Miraculously, Ahmad survived, but woke to – in his words – “the lie that is al-Qaeda.” He now wanted nothing more than to expose how “al-Qaeda is not for Islam and humanity. I am a living example of al-Qaeda’s hellfire…I want everyone to see how al-Qaeda tricked me into killing innocent people.”
Ahmad is not alone. Another young Saudi, Abdullah, fought in Iraq because he saw it as the only way to marry his sweetheart in heaven, as he could not afford the dowry to marry her on earth. Yet when Abdullah witnessed firsthand the duplicity, corruption and sectarian power grab of al-Qaeda’s leaders, he realised their struggle was anything but a “holy war.” Similarly, Malik – an Afghan refugee who grew up in Pakistan, joined the Taliban and even became a seer, interpreting dreams for Taliban leader Mullah Omar – over time personally saw the theft of oil and other commodities by Taliban leaders.

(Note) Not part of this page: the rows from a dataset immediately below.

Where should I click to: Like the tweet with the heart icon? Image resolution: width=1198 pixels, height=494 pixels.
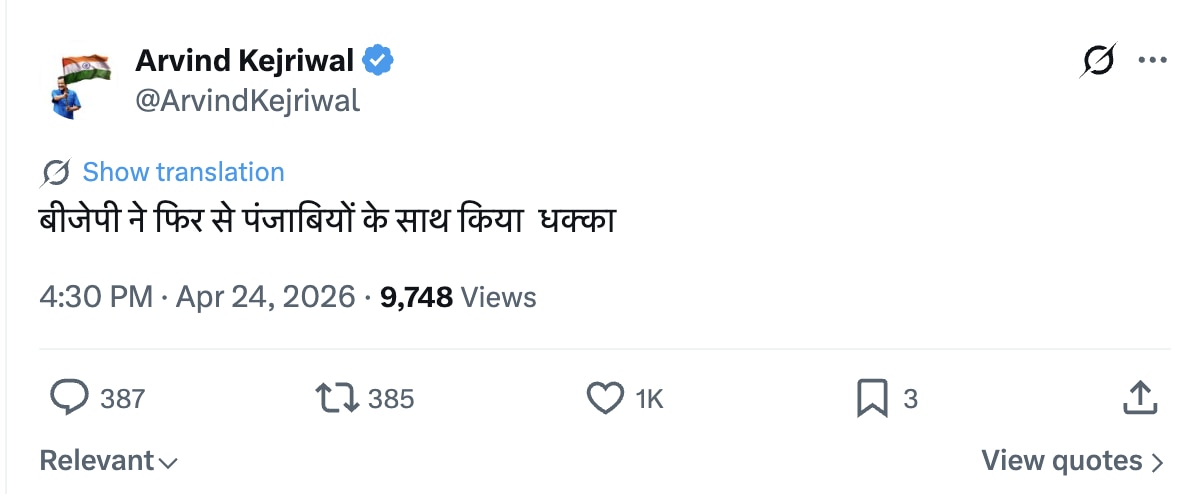click(x=604, y=399)
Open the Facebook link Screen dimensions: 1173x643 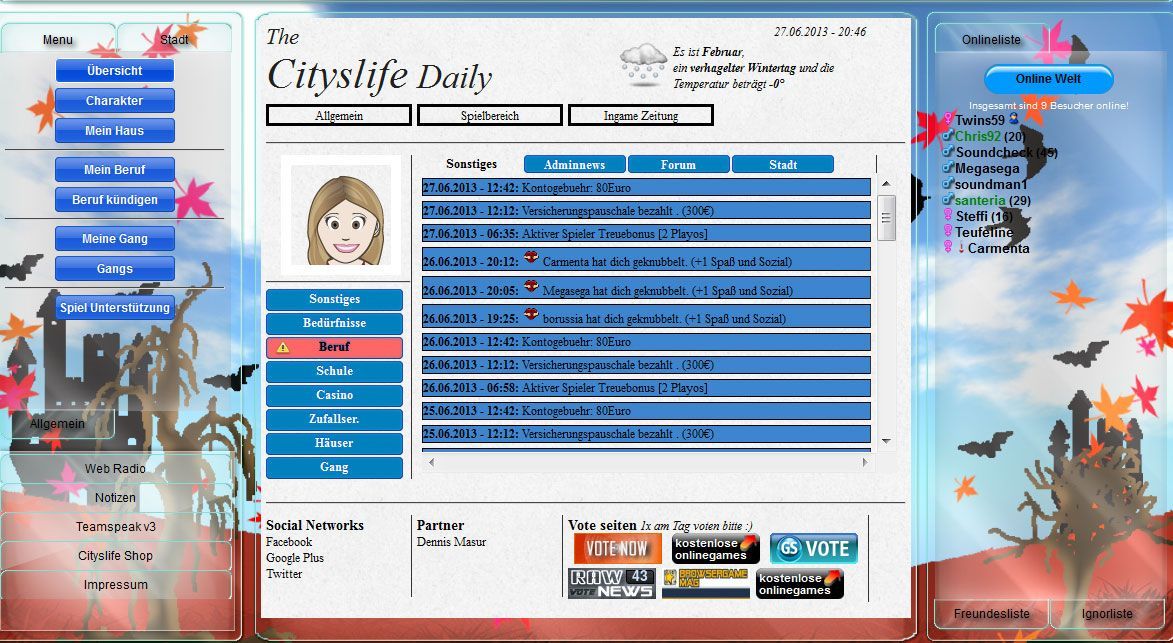pyautogui.click(x=289, y=542)
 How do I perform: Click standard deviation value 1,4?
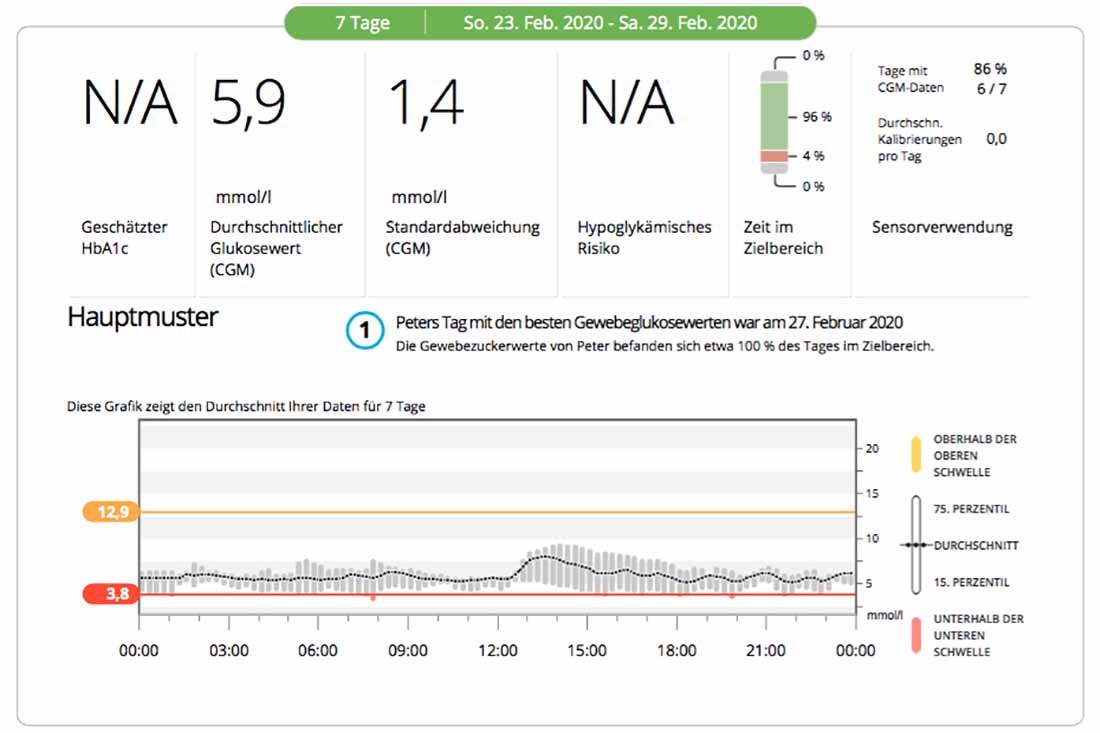tap(425, 103)
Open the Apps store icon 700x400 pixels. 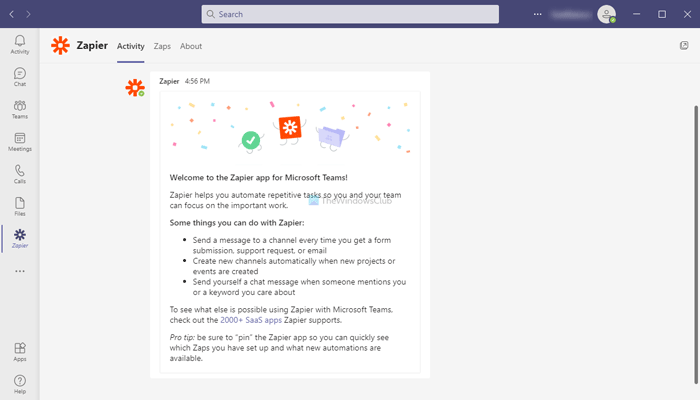pos(20,350)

These stories and others bear telling witness to how al-Qaeda and the Taliban manipulate idealistic young Muslim men to follow a hateful ideology that kills untold innocents, largely other Muslims.
Indeed, perhaps the most influential weapon against Osama bin Laden would have been to frequently re-broadcast an impromptu December 2001 taping in which bin Laden laughed when recounting that some of the foot soldiers from Asir in the south of Saudi Arabia – who participated in the 9/11 hijackings – were never told they had embarked on a suicide mission until the very end. Likewise, Anwar al-Awlaki, the al-Qaeda leader killed by an American drone strike in Yemen in September 2011, had been arrested three times for soliciting prostitutes in San Diego and the Washington, D.C., area. Disseminating the detailed records of these arrests would have accomplished more to discredit his cause than the drone strike that killed him.
Bearing witness to the reality of al-Qaeda and Taliban leaders is a far more constructive and effective way to weaken them than reducing this struggle to assassination by American drone attacks. Our ultimate danger lies less in particular men, but their message of extremism. Our ultimate hope lies in the courageous Muslims who have led the path away from radical hatred. Through a policy that emphasises killing alone, current U.S. actions may in the end serve to harden the resolve of the most recalcitrant, rather than help peel away the potentially disillusioned. Exposing the truth could prove the most powerful deterrent.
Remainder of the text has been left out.